Teniendo en cuenta todo lo anterior, entre otras cosas, no es muy difícil comprender por qué IU se estanca (o no crece todo lo que debiera) y Podemos irrumpe con fuerza y “amenaza” con convertirse en la fuerza hegemónica de la izquierda en este país. La nueva izquierda, adaptada a los tiempos actuales, simplemente supera a la vieja, acomodada, burocratizada y despistada izquierda. La vieja izquierda parece tener un techo que deberá ser superado por la nueva izquierda. Ese techo tiene mucho que ver con los prejuicios ideológicos de gran parte de la ciudadanía, con los viejos discursos que ya no funcionan (incluso que son contraproducentes), pero también con la vieja manera de hacer política.

Cabe, pues, preguntarse si una posible coalición entre IU y Podemos sería útil o no para la causa de la unidad popular. Yo reconozco que no lo tengo claro. En un principio uno piensa que las distintas fuerzas de la izquierda deben unirse para evitar los problemas de una ley electoral que castiga mucho la dispersión de voto, pero también es cierto que muchos trabajadores, muchos ciudadanos, con muchos prejuicios, no parecen dispuestos a votar a IU, incluso si ésta corrige sus errores y contradicciones. Dicho sea de paso que corregir tales errores tras unas elecciones y sólo cuando se ve amenazada por su izquierda no da mucha credibilidad, suena más bien a oportunismo político. Como mínimo, se puede acusar a IU de ir por detrás de los acontecimientos históricos, de lo que pide la parte más consciente y movilizada de la sociedad. Aun así, cabe la posibilidad de que si se produce dicha coalición (la cual no debe ser diseñada desde arriba de las organizaciones, sino desde abajo) muchos ciudadanos se decidan, por fin, a votar y a votarla. Yo pienso que aún hay mucha gente que no vota porque no ve suficiente unidad y posibilidad de éxito. Pero también cabe la posibilidad de que mucha gente dispuesta a votar a Podemos deje de votar a dicha coalición por el lastre (sobre todo ideológico) que podría suponer IU. Las posibles alianzas electorales deben por tanto pensarse mucho, además de hacerse de determinada manera, para que sean útiles, para que 1+1 sea 5 o 10. 

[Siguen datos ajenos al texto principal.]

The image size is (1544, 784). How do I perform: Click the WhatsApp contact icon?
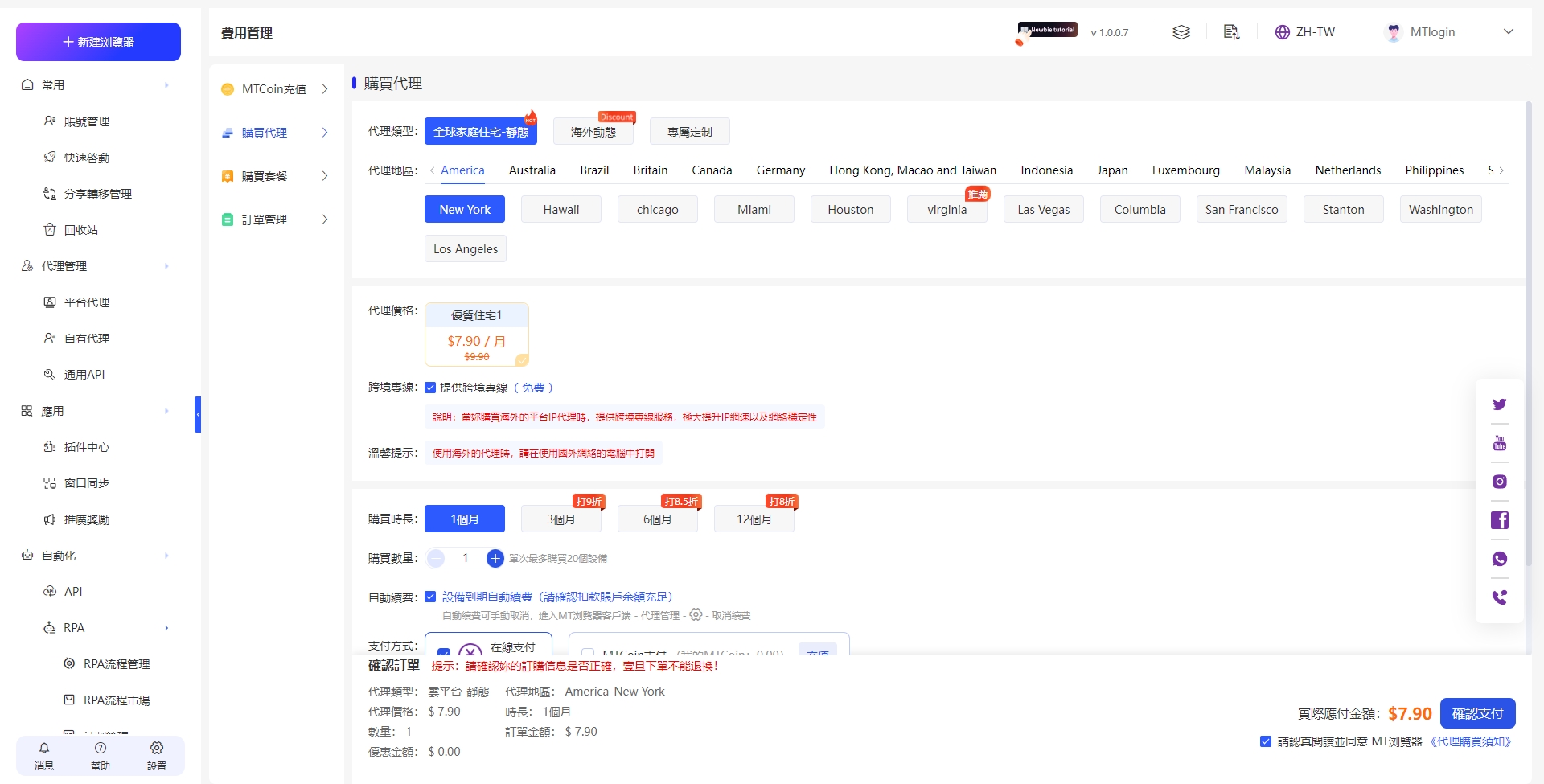click(x=1499, y=559)
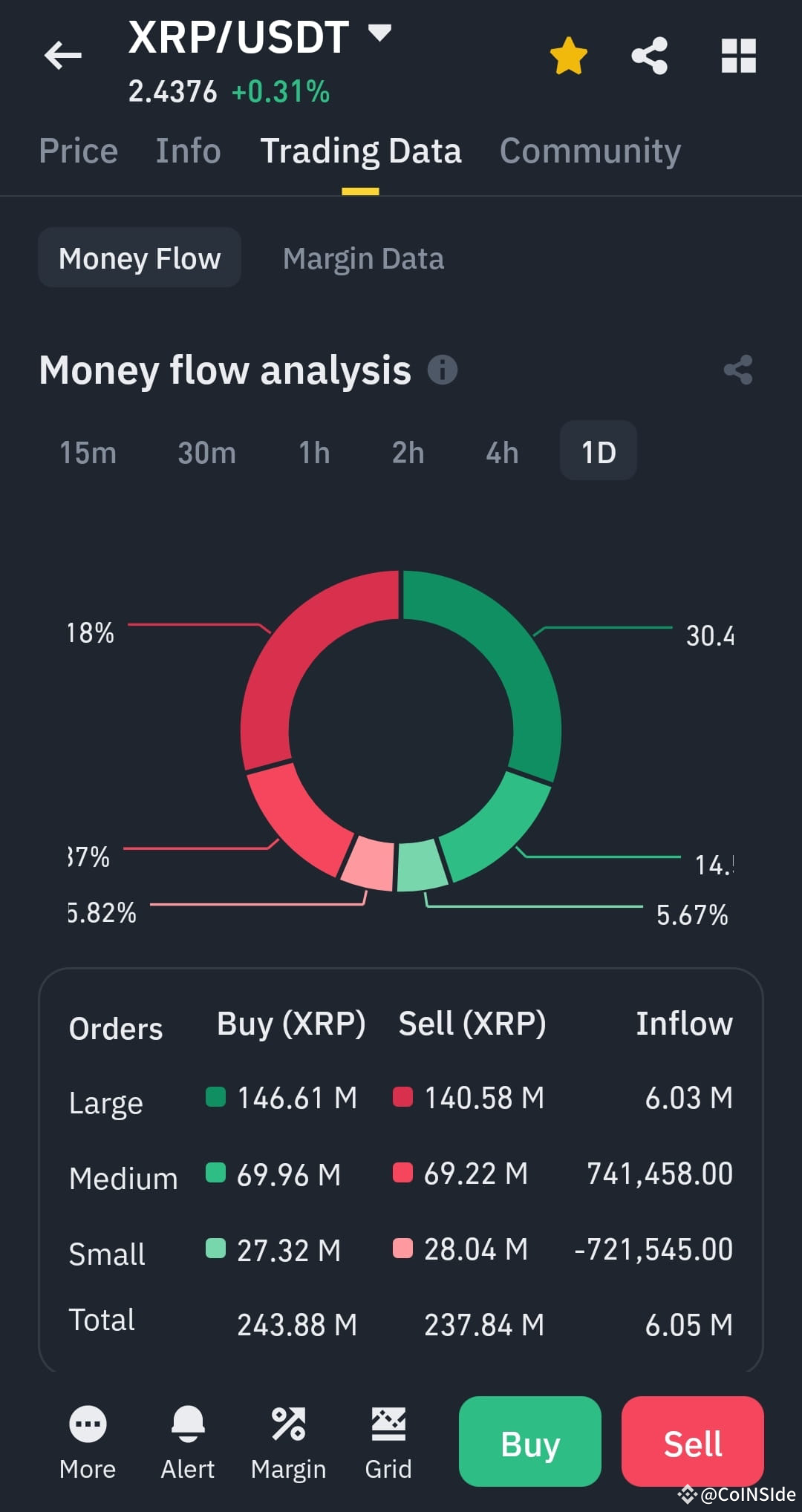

Está claro que hace falta la unidad popular, pero no está tan claro cómo lograrla, qué forma debe adoptar el instrumento político para lograrla. Tenemos la suerte de que antes de las elecciones generales habrá unas elecciones municipales, las cuales pueden servir de ensayo. Tal vez Podemos sea ese instrumento político que permita la tan imprescindible unidad popular, o tal vez no y sea necesario construir un amplio frente electoral. Creo que tanto en IU como en Podemos, como en otras organizaciones de la izquierda, tarde o pronto (pero no muy tarde), debería plantearse seriamente este debate a las bases, a la ciudadanía. Quizás nuestras dudas las disipen los militantes, los simpatizantes, los ciudadanos. Demos voz también a la gente para ayudarnos a diseñar mejores estrategias. Si queremos saber cómo la ciudadanía desea concentrar el voto del cambio debemos preguntarle por los instrumentos políticos para hacerlo. No olvidemos nunca que un partido político es un instrumento, un medio, y no un fin en sí mismo. En el momento en que no valga habrá que proveerse de otro instrumento. El objetivo esencial es concentrar el voto de la mayoría social descontenta, desconfiada, desanimada y asqueada. Sólo así logrará la izquierda real alcanzar el poder para empezar a cambiar las cosas radicalmente, que falta hace. Lo más importante es la unidad popular.